I think it's obvious that that initialization that doesn't need a RNG should be done in Normal's constructor for the struct interface. What is not so obvious is where the initialization of static data that doesn't require a RNG should be done for function interface. That initialization can be done in normal() function, or it can be done in a static constructor. If you do it in normal(), you need to do an extra check on each call to normal(). This isn't really a problem as long as the struct's opCall and the version of normal() that takes the engine as a parameter don't do such redundant checks. Then the users that care about the difference in performance can just use one of these interfaces.

Yes, a random.d test suite probably should be another project.

Regardless of tests, let's focus for now on getting the API right for this case of non-uniform-random-number-generator-with-internal-engine, with normal and exponential as the initial cases.

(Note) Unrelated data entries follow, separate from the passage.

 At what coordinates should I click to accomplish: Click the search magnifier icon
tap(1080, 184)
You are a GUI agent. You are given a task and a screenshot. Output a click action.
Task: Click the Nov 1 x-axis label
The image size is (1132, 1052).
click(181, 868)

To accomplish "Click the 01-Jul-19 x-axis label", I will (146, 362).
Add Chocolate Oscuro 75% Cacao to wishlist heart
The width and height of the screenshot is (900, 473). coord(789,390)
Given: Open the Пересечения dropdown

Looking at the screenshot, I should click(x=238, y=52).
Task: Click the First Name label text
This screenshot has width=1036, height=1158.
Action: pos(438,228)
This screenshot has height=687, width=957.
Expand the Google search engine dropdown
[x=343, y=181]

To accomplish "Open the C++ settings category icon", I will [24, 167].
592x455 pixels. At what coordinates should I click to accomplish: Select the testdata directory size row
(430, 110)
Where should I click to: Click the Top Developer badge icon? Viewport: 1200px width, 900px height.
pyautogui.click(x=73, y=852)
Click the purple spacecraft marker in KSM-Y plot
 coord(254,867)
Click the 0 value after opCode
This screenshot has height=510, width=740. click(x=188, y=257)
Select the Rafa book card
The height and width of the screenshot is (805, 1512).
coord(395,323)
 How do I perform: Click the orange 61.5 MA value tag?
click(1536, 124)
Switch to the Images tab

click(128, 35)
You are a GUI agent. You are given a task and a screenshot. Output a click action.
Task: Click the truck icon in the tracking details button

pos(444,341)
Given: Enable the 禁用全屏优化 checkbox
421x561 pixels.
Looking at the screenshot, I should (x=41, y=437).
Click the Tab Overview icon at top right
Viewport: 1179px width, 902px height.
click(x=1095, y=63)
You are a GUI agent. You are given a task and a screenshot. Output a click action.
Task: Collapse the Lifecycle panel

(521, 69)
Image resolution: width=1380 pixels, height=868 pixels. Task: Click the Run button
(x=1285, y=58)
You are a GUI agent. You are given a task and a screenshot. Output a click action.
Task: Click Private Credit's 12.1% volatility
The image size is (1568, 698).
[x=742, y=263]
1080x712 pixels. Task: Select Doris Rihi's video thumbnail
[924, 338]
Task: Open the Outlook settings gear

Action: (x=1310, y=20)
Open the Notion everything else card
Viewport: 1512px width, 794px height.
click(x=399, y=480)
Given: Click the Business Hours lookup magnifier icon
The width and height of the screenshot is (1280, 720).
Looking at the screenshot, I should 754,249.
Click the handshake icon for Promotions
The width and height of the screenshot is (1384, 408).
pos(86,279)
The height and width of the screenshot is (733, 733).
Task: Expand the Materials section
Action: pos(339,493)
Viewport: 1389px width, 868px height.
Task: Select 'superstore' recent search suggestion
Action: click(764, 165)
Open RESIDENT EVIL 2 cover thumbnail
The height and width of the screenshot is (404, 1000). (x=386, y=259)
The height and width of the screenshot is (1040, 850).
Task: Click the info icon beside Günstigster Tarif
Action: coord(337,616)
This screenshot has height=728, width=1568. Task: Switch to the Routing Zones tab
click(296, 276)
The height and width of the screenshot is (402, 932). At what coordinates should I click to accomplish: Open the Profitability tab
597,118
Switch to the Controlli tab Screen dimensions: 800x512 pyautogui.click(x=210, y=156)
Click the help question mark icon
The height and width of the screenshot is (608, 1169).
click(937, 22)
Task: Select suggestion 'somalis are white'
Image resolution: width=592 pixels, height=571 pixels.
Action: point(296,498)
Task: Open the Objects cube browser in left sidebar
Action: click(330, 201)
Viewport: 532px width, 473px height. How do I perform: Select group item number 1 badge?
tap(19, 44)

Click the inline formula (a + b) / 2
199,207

In general I like the API in file normal.d attached to your original post. I think the engines should have an option to do some initialization in Normal's constructor, though. We could achieve that by calling _engine.initialize in Normal's constructors, if such method exists. This method would also need to be called on the static instance of normal engine used in the normal() function. We could add something like this to the first version of normal:

static if(is(typeof(engine.initialize())))
{
    static bool isInitialized;
    if(!isInitialized)
        engine.initialize();
}

Another option would be to do this:

struct GlobalEngine(Engine)
{
    Engine instance;

    static this()
    {
        instance.initialize();
    }
}

And then inside the version of normal that doesn't take an engine as a parameter:

alias GlobalEngine!NormalRandomNumberEngine E;
return normal(mean, sigma, E.instance, urng);

The users would need to construct their own instance of engine to use the function that takes engine as a parameter. So it would make sense to add helper functions for creating engine instances.

There's one change that I think would make the API more convenient. Normal struct and the engine don't store an instance of a RNG , so they don't need to take it as a template parameter. We could make opCall methods templates instead. That way the users would never need to explicitly specify the type of the RNG.